Work to complete:
Reproduce word for word the lines between the one containing "Where should I click to: Follow" and the end of the entries below, both inclusive; leave out pictures.

*** Opening Records to use ***

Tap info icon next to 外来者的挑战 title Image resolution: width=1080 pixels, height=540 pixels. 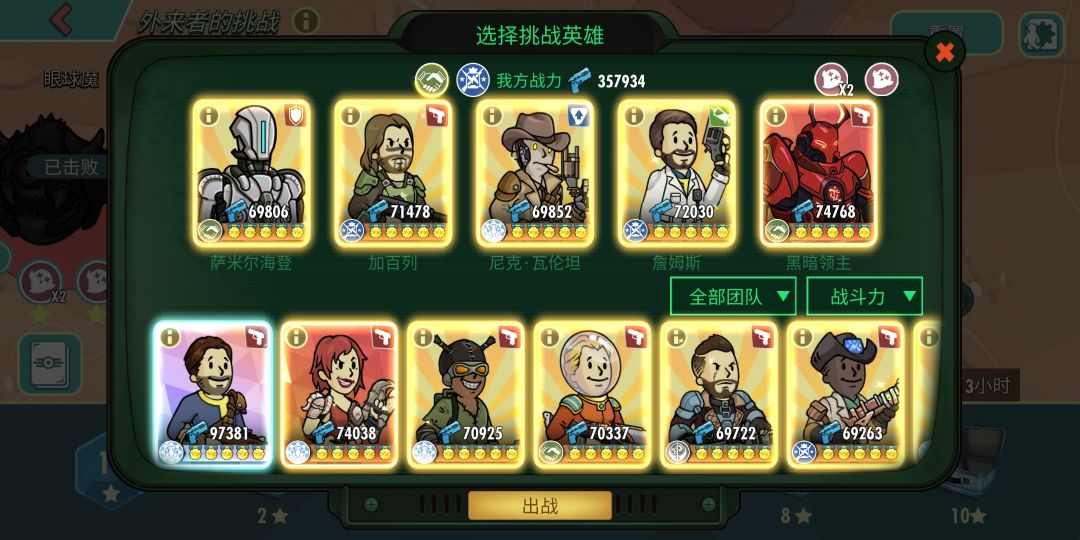click(305, 21)
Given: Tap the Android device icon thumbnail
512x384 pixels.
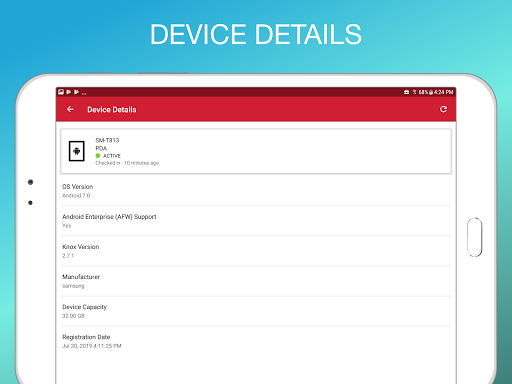Looking at the screenshot, I should coord(77,151).
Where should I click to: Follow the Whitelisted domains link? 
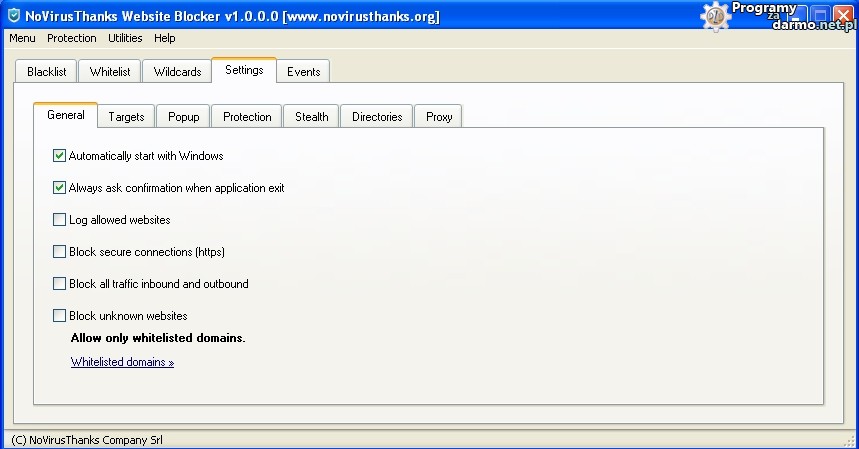click(122, 362)
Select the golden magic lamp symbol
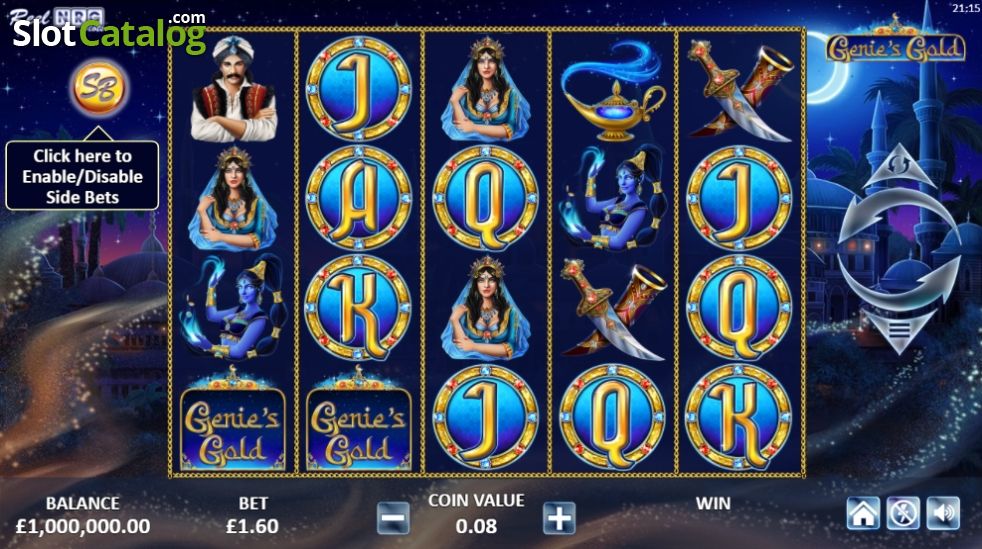 point(612,91)
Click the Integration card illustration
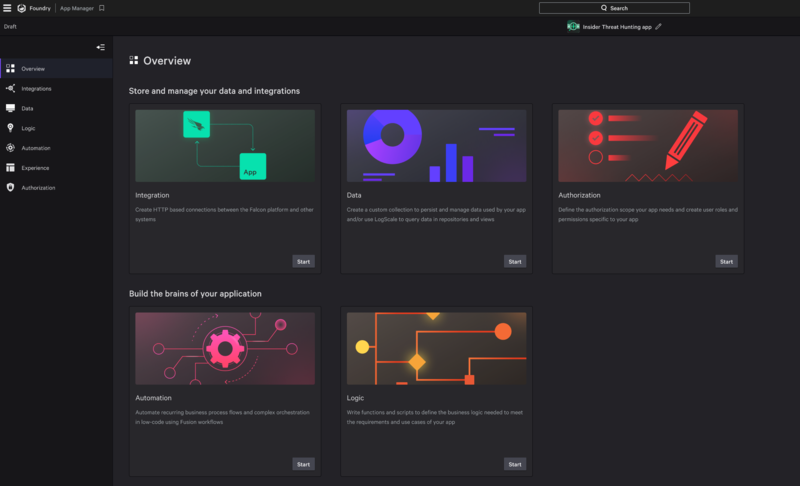 click(x=225, y=145)
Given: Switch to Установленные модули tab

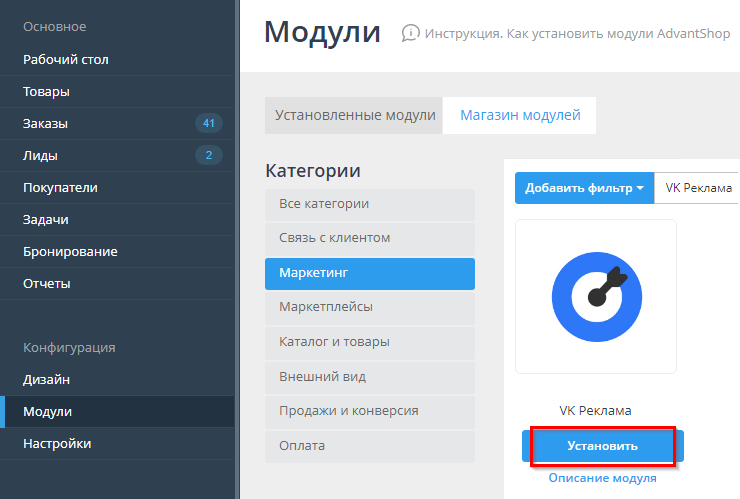Looking at the screenshot, I should click(355, 115).
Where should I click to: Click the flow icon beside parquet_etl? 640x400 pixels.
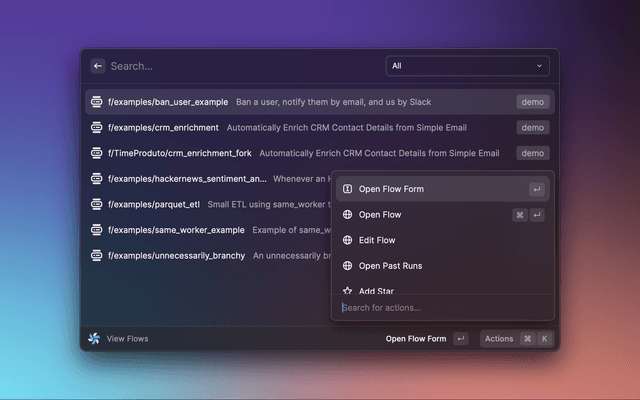pyautogui.click(x=96, y=204)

*** Closing Records to use ***

Output for this exercise:
Where should I click to: Follow the Whitelisted domains link? 
click(122, 362)
Select the golden magic lamp symbol
 point(612,91)
Click the Integration card illustration
 click(x=225, y=145)
Given: Switch to Установленные модули tab

Looking at the screenshot, I should click(355, 115).
Where should I click to: Click the flow icon beside parquet_etl? 640x400 pixels.
pyautogui.click(x=96, y=204)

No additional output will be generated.